Salió del escondite en que había pasado la noche y ya el sol apuntaba sobre las colinas del este. En el fresco de la mañana, flotaba un aire puro, aunque frío, y una paz; absoluta le rodeaba por todas partes. Se frotó las manos y se golpeó los brazos para entrar un poco en calor.
Hamilton sería alcanzado andando hacia el norte, a lo largo del río, y según había calculado desde el motel de Plainsman, tendría que recorrer sobre una o dos millas de distancia.
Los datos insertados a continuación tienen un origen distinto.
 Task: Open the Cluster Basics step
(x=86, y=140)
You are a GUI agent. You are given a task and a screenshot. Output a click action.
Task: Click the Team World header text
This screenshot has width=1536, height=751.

Se puso a andar de soslayo subiendo la ladera, y entre sus movimientos y el calor del sol naciente se reunieron para devolverle la fuerza y la agilidad que necesitaba. Llegó a un banco de arena situado a la margen del río y se adentró en él. El agua estaba allí pardusca con la arena y la arcilla. Blaine se encaminó hasta el borde y se agachó, bebiendo en el hueco de las manos, un agua sucia mezclada con arena. Cuando cerró la boca, los dientes le chirriaban con el roce de las partículas arenosas. Pero, al menos, era agua. Trató de refrescarse la cara y la cabeza para despejarse totalmente. Se quedó un momento agachado, comprobando la soledad y la paz que le rodeaban, como si aquel fuera el día siguiente al comienzo de la Creación del mundo, como si todo fuera nuevo, como si aún no hubiese comenzado el drama del hombre, con sus pasiones, sus odios, su ambición y cuantos pecados y desdichas habían plagado a todo el género humano.
Algo que aplastó el agua se oyó en la lejanía como un ruido insólito y Blaine se puso en pie rápidamente. No se veía nada por el momento, ni en el río, ni hasta donde le alcanzaba la vista, ni procedente del pequeño bosquecillo de sauces de una isla existente en el río más allá del banco de arena. «Sería un animal», pensó. Quizás un visón, una rata almizclera, una nutria, o a lo mejor algún oso, o tal vez un pez de gran tamaño…
El chocar sobre el agua le llegó nuevamente a sus oídos y repentinamente un bote apareció a lo lejos a su vista viniendo de la isla de sauces y en su dirección. A proa de la pequeña embarcación iba un hombre envuelto en una capa oscura, moviendo el remo con cierta dificultad. El peso del ocupante arqueaba el bote hacia delante y el pequeño motor fuera borda que llevaba trabajaba en falso la mayor parte del tiempo. A medida que el bote se aproximaba, Blaine comenzó a distinguir algo familiar en el aspecto de aquella persona.
En alguna parte había visto a aquel hombre que tan pesadamente movía el remo del bote, y sus vidas habían tomado contacto por primera vez, sin recordar exactamente dónde. El navegante saltó fuera de la embarcación cuando la proa quedó encallada suavemente en el banco de arena.
—Dios le guarde, hijo — dijo —. ¿Qué tal se encuentra usted esta mañana?